Steroidogenic factor 1 promotes cuproptosis in renal tubular epithelial cells during acute kidney injury

Abstract

Abstract Programmed cell death of renal tubular epithelial cells (RTECs) is the main pathophysiological mechanism of acute kidney injury (AKI). Copper-induced death is a newly discovered form of programmed cell death, mainly attributed to fatty acylation in the TCA cycle, which leads to mitochondrial stress and cell death. However, the role of copper-induced death in the occurrence and development of AKI remains unclear. In this study, we first identified that the expression of ferredoxin 1 (FDX1), a key gene for copper-induced death, was significantly increased in the renal tissues of patients with AKI. The expression of copper-induced death-related genes and copper transporter 1 (CTR1) was significantly increased in various animal models of AKI. Compared with the control group, in the hypoxia-reoxygenation (H/R), lipopolysaccharide, and cisplatin injury groups, the concentration of copper ions increased in the NRK-52E cells, and the expression of FDX1 and CTR1 proteins increased significantly.

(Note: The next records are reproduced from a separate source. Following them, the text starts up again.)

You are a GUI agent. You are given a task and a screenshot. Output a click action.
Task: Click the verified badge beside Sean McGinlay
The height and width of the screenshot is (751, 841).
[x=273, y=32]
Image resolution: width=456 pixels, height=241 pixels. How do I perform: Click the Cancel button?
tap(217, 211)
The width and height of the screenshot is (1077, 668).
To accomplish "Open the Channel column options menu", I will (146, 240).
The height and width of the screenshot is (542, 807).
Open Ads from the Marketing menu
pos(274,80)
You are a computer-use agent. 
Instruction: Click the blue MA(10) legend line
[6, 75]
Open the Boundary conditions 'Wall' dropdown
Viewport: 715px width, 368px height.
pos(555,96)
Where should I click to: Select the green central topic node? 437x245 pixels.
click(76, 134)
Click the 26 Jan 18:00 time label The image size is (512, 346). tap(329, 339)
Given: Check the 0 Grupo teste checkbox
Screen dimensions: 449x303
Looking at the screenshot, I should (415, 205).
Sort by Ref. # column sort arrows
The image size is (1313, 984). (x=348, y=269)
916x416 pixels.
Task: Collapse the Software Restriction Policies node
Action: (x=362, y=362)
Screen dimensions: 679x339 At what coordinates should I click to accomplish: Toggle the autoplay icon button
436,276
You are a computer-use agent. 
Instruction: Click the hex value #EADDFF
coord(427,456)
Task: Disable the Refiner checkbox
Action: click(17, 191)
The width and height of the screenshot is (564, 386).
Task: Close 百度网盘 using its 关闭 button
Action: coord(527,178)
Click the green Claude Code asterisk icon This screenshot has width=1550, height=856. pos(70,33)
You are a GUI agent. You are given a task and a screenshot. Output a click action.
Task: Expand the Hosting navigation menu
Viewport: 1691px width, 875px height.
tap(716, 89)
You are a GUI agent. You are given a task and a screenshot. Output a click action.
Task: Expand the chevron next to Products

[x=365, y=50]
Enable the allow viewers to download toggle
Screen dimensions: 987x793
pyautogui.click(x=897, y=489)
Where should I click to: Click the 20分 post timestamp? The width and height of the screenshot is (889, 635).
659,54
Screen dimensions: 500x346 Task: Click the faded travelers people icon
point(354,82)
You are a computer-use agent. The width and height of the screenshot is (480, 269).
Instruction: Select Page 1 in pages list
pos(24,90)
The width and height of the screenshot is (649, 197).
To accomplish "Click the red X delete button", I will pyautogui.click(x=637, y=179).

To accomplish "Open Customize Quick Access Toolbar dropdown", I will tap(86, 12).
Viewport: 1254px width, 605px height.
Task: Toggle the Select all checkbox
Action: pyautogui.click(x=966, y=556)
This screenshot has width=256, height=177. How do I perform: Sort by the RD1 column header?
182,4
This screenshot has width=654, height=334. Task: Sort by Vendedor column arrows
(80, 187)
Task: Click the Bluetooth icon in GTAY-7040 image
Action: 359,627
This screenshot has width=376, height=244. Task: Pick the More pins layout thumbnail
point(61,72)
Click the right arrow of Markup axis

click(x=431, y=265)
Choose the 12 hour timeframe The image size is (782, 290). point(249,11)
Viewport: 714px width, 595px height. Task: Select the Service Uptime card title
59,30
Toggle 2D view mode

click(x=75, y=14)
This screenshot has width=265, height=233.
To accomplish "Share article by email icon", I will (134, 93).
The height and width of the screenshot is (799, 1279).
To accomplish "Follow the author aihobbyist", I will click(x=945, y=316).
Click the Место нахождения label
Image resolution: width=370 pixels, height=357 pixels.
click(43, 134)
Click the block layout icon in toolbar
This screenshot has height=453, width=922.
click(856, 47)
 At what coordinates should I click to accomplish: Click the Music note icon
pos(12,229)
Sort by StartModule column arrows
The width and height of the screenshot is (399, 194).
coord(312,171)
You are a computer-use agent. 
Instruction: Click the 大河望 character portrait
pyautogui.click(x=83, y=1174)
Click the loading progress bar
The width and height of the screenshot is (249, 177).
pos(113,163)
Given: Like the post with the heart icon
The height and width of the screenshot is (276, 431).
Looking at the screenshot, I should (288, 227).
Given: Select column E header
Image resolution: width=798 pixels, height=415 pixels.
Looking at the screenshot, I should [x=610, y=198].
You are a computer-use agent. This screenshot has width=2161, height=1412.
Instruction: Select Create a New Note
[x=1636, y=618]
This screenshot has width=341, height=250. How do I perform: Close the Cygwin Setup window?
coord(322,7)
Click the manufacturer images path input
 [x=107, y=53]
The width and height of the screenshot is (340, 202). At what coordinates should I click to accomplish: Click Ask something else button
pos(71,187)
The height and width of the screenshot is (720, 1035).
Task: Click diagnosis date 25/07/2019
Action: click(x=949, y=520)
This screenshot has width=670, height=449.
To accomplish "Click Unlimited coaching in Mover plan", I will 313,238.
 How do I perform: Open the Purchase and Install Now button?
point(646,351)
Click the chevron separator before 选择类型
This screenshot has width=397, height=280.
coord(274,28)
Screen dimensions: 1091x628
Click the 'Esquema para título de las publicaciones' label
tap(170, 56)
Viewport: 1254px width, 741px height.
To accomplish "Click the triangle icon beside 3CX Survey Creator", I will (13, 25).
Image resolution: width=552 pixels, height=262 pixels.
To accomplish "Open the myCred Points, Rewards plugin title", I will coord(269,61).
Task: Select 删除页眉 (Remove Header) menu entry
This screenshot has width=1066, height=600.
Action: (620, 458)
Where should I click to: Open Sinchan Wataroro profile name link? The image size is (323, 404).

After the NRK-52E cells were stimulated by copper (Cu2+), elesclomol (ES), and Cu2+ + ES, the expression of CTR1 and FDX1 increased in the Cu2+ + ES group, and that of lactate dehydrogenase increased significantly. In addition, the expression of CTR1 and FDX1 in the tubular epithelial cells in the H/R model and cell death reduced significantly after siRNA knockdown of the FDX1 gene or copper chelation therapy with tetrathiomolybdate. Preliminary mechanism investigation showed that the expression of CTR1 and FDX1 in H/R tubular epithelial cells and cell death was significantly reduced following siRNA knockdown of the steroidogenic factor 1 gene. Therefore, we speculate that copper-induced death in the RTECs may play an important role in the pathogenesis of AKI. Additionally, SF1 may be involved in the regulation of cuproptosis during AKI.